==== EXTRAIT RETENU ====

Au mois d’avril dernier, vous disiez que l’Afrique risquait une récession de 2% sur cette année 2020. Vous êtes toujours aussi pessimiste ?
Cela reste malheureusement possible.
Et malgré tout, y a-t-il quelques pays du continent qui auront une petite chance de ne pas être en récession et d’enregistrer quand même un petit taux de croissance cette année 2020 ?
Oui. Je crois qu’il y aura quand même quelques pays qui seront positifs, mais avec un très fort ralentissement. Donc, quand vous passez de 5 ou 6% de croissance à 1 ou 2% de croissance, techniquement ce n’est pas une récession, mais c’est une énorme baisse de la croissance. C’est une baisse de plus de deux tiers et ce sera ressenti comme telle par la population.
Et combien de millions d’Africains risquent d’être mis au chômage par cette crise économique ?

==== ENTRÉES AFFICHÉES ====

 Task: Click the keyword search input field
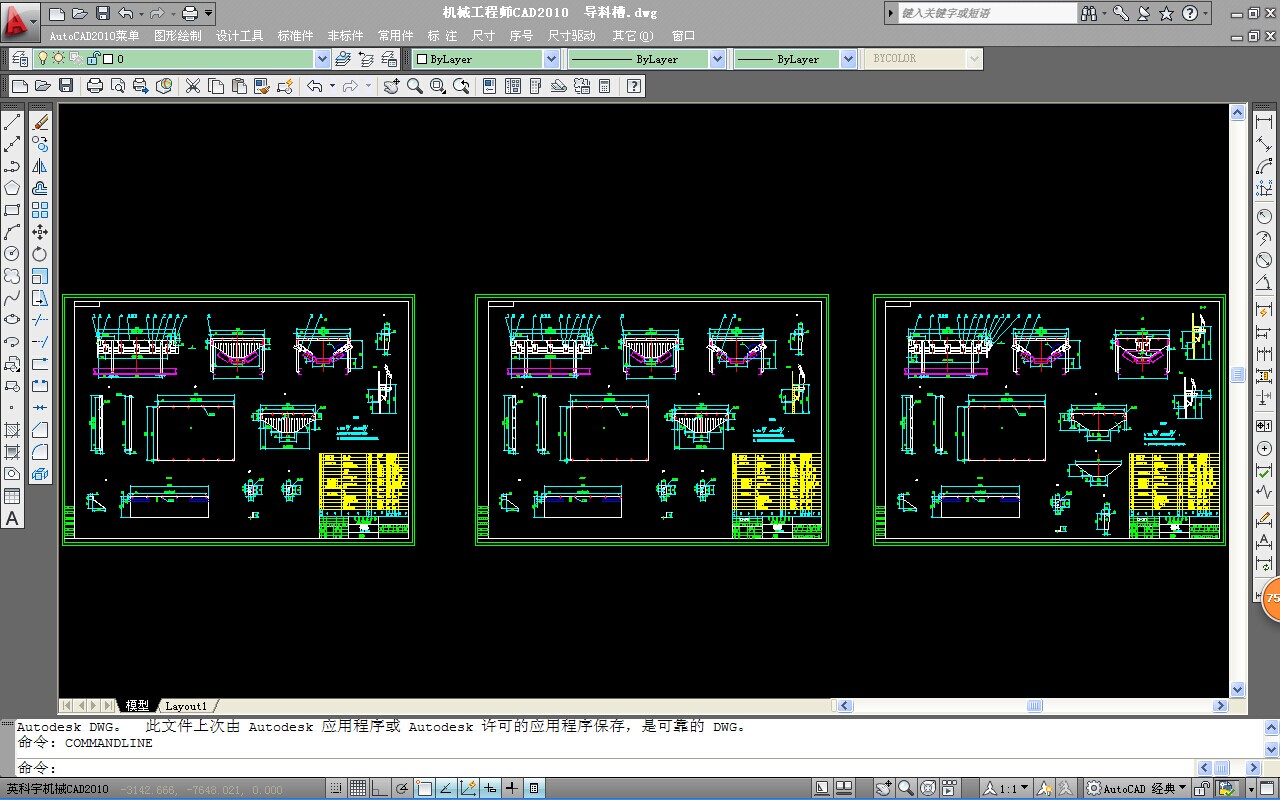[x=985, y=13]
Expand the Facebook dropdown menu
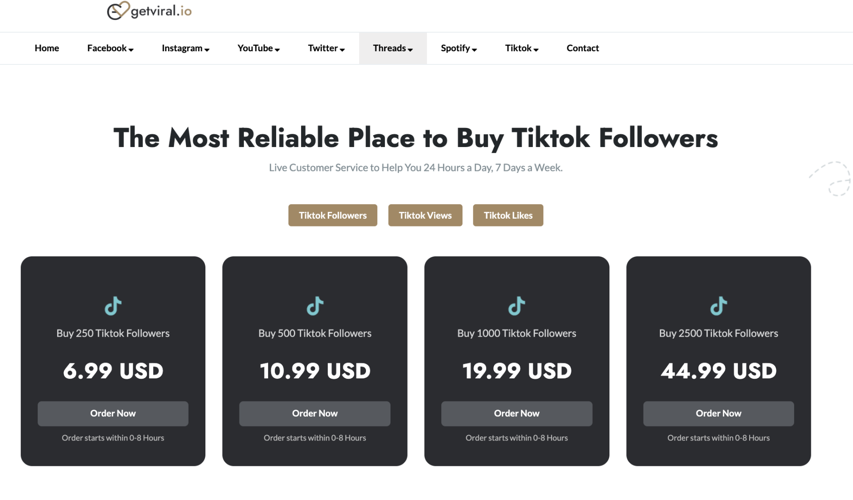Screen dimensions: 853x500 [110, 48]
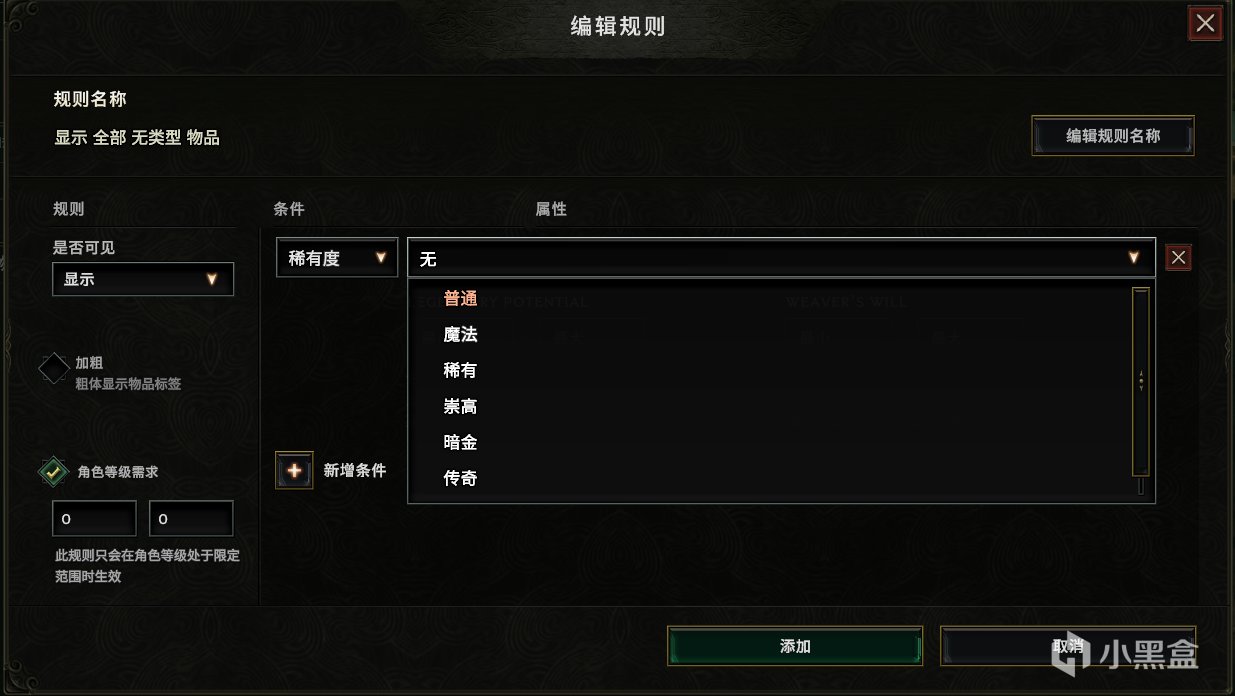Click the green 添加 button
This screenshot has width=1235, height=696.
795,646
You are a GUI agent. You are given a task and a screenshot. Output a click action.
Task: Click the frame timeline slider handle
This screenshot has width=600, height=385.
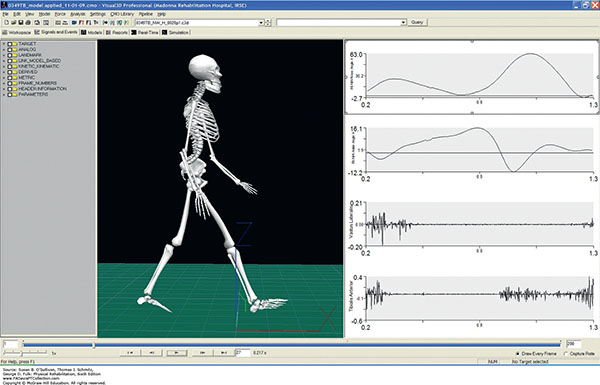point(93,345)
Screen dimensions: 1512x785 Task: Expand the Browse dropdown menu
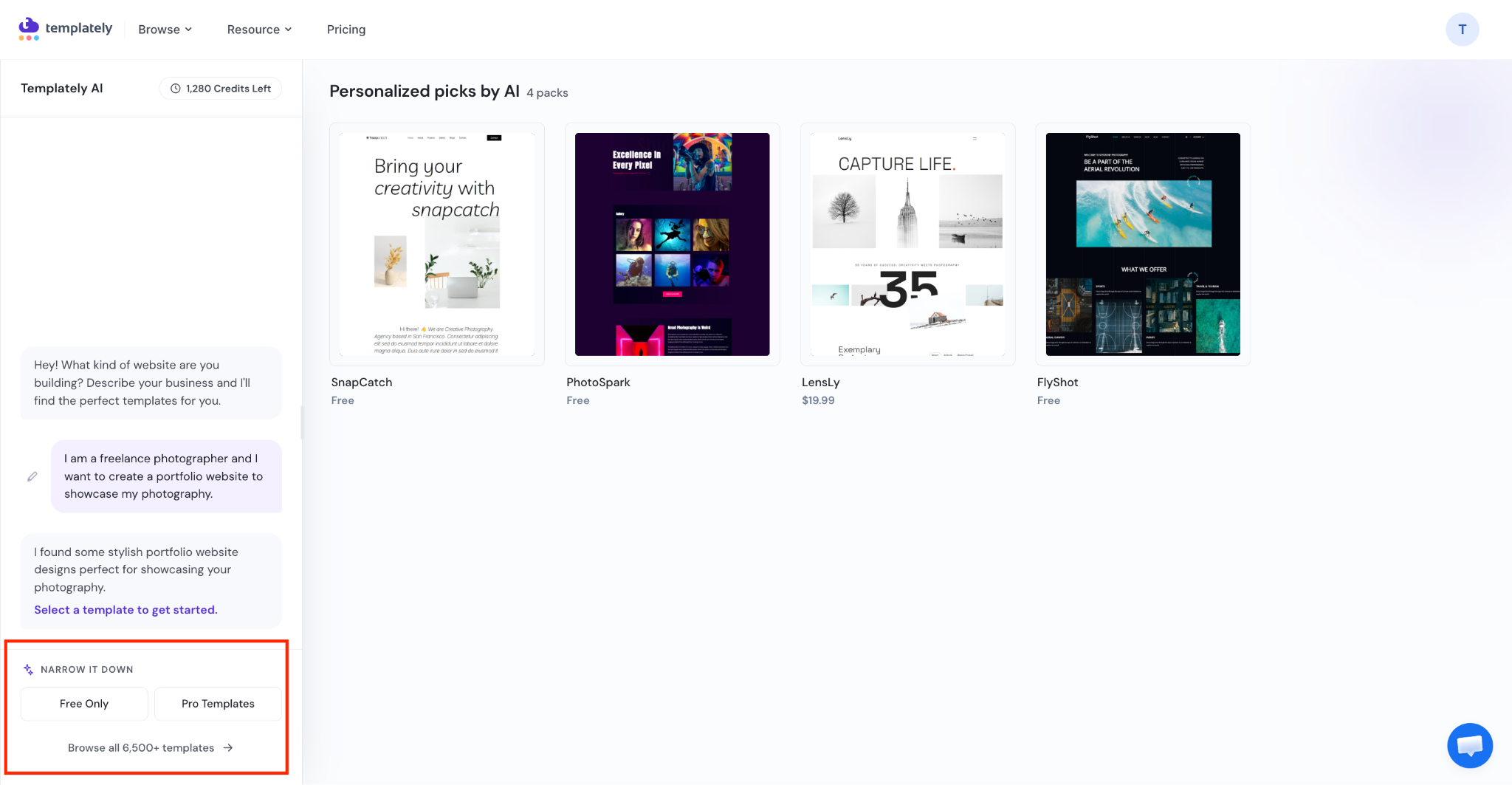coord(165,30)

====

• _CONSIGNES_
1) D'après l'entretien sur la récession en Afrique, de combien la croissance baisse-t-elle lorsqu'elle passe de 5 ou 6 % à 1 ou 2 % ?
2) Résumez, s'il vous plaît, l'entretien sur la récession en Afrique en deux phrases.
Les enregistrements constituent un matériau à part.

• _CORRIGÉ_
1) Elle baisse de plus de deux tiers.

2) La récession de 2 % évoquée en avril pour l'Afrique en 2020 reste malheureusement possible selon la personne interrogée. Quelques pays devraient toutefois garder une croissance positive, mais avec un très fort ralentissement, de 5 ou 6 % à 1 ou 2 %, soit une baisse de plus de deux tiers que la population ressentira comme telle.